C'est dans le besoin que l'on reconnaît ses amis:
la baleine sauvée par son étron



Depuis 1986, la chasse commerciale à la baleine fait l'objet d'un moratoire mondial.
Une mesure qui avait été prise pour permettre au mammifère marin de se refaire une santé démographique.
Or, la chasse n'a pas cessé pour autant. Les Japonais et les Norvégiens, trop friands de cette viande, ont réussi à détourner le moratoire en troquant le ciré du chasseur, contre la blouse blanche du scientifique.
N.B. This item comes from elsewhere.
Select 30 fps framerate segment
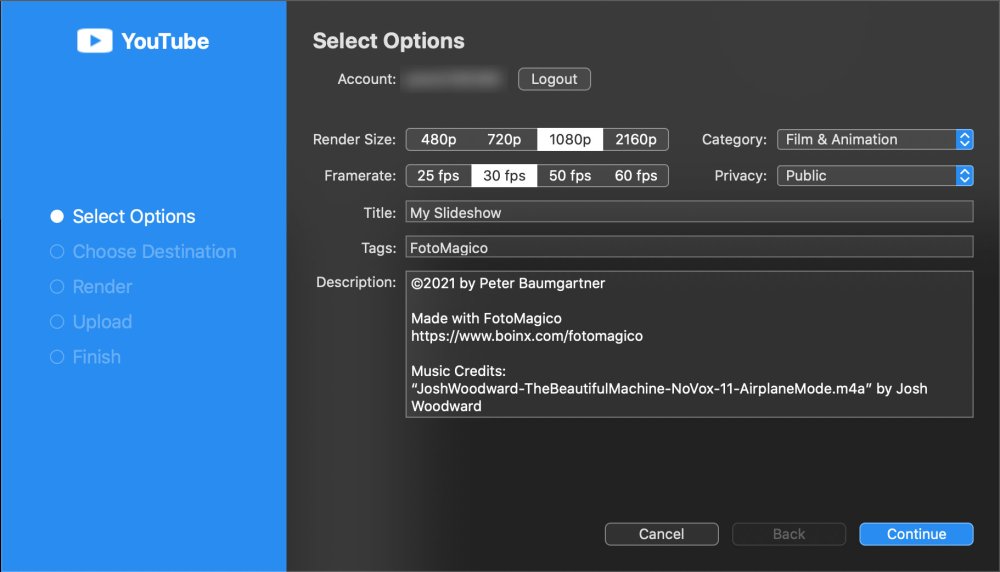1000x572 pixels. [x=504, y=176]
Des centaines de cétacés finissent ainsi chaque année dans les assiettes après que les chercheurs ont prélevé quelques échantillons de tissu pour les étudier.
Pour combattre cette hypocrisie, le biologiste australien Nick Gales a adapté une vieille technique d'étude des animaux vivants: l'analyse des crottes, bien connue pour le loup par exemple.
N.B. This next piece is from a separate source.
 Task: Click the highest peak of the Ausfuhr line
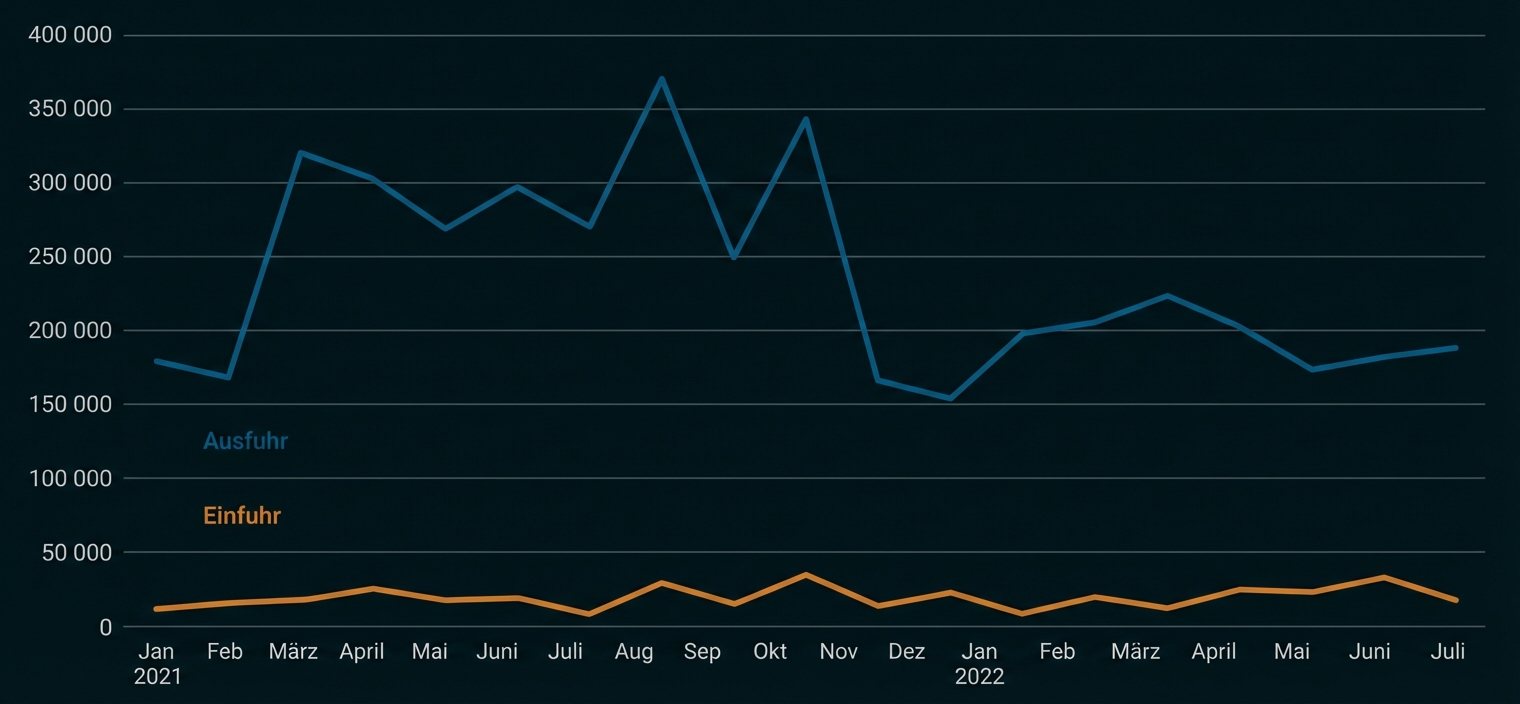[x=661, y=78]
Extraits de son argumentaire:
Dans les fèces, on trouve bien sûr des restes de repas, ce qui renseigne sur les mœurs alimentaires de l'animal. On peut y observer des éventuels parasites intestinaux, ce qui donne des indications sur sa santé. Mais surtout, les fèces contiennent quelques cellules de la paroi de l'intestin. En examinant soigneusement leur contenu chromosomique, il est donc possible de déterminer non seulement le sexe, mais l'identité du propriétaire de l'étron par le biais des empreintes génétiques.
Reste le problème de la collecte de ces précieux indices scientifiques: elle se fait à l'aide d'un filet, plutôt en surface, niveau bathymétrique habituellement choisi par le cétacé pour déféquer. Selon Nick Gales, qui a testé sa méthode sur la baleine bleue, il est donc tout à fait possible de faire des recherches scientifiques très sophistiquées sans attenter à la vie de l'animal en danger de disparition. Dans ces nouvelles conditions, la baleine intéressera-t-elle toujours autant les scientifiques Japonais et Norvégiens?